The model assigns a label to each token in the input sequence, using the BIO scheme (Begin–Inside–Outside).  
It can recognize and extract structured metadata from free-form text, even when expressed with stylistic variation.

```python
from transformers import AutoTokenizer, AutoModelForTokenClassification
import torch

# Load model and tokenizer
MODEL_NAME = "anonymous13542/XLMR-large-metadata-council-en"
tokenizer = AutoTokenizer.from_pretrained(MODEL_NAME)
model = AutoModelForTokenClassification.from_pretrained(MODEL_NAME)
model.eval()

# Example text
text = "MINUTE NO. 01 \nORDINARY MEETING 01/03/2024 \nMUNICIPALITY OF ALANDROAL \nMr. João Maria Aranha Grilo, Mayor of Alandroal, presided.\nCouncillors João Carlos Camões Roma Balsante\nPaulo Jorge da Silva Gonçalves\nFernanda Manuela Brites Romão\nElisabete de Jesus dos Passos Galhardas\nHe was the secretary of the meeting ************************************************\nIn the Headquarters Building of the Municipality of Alandroal, the Mayor, João Maria Aranha Grilo, declared the meeting open, it was 10.35 am. \n\n1.INFORMATION\n"

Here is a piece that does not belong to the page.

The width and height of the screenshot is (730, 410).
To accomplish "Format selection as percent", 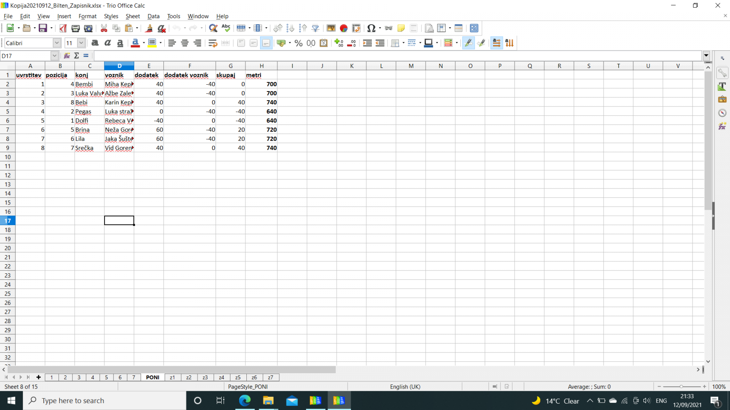I will coord(298,43).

# Tokenize with offset mapping
inputs = tokenizer(
    text,
    return_tensors="en",
    truncation=True,
    max_length=512,
    return_offsets_mapping=True
)
offsets = inputs.pop("offset_mapping")[0]

# Predict
with torch.no_grad():
    outputs = model(**inputs)

predictions = torch.argmax(outputs.logits, dim=2)[0]
labels = [model.config.id2label[p.item()] for p in predictions]

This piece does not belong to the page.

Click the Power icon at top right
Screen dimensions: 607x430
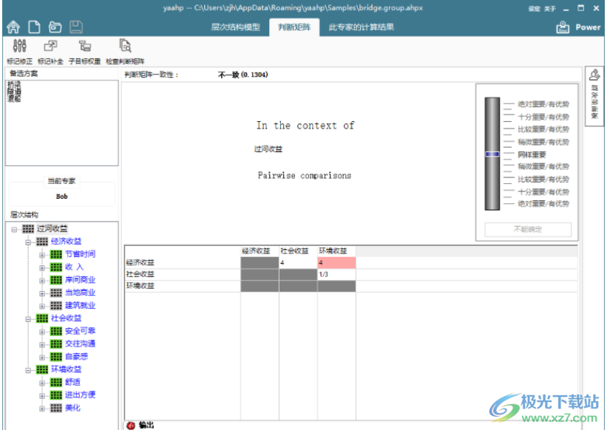pos(563,27)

# Extract entities using character spans
entities = []
current = None

for (start, end), label in zip(offsets.tolist(), labels):
    if label == "O" or start == end:
        if current:
            entities.append(current)
            current = None
        continue

    if label.startswith("B-"):
        if current:
            entities.append(current)
        current = {"label": label[2:], "start": start, "end": end}
    elif label.startswith("I-") and current and label[2:] == current["label"]:
        current["end"] = end
    else:
        if current:
            entities.append(current)
        current = None

if current:
    entities.append(current)

# Print results
print("\nDetected Entities:")
for ent in entities:
    span = text[ent["start"]:ent["end"]]
    print(f"- {ent['label']}: {span}")
```

## Evaluation Results

### Municipal Meeting Minutes Test Set

| Metric | Score |
|--------|-------|
| **F1 score** | 0.93 |
| **Precision** | 0.92 |
| **Recall** | 0.94 |


## Limitations

- **Domain Specificity**: Best performance on administrative/governmental meeting minutes
- **Language**: Optimized for English but also good performance on Portuguese
- **Context Window**: Limited to 512 tokens

## License

This model is released under the cc-by-nc-nd-4.0 license.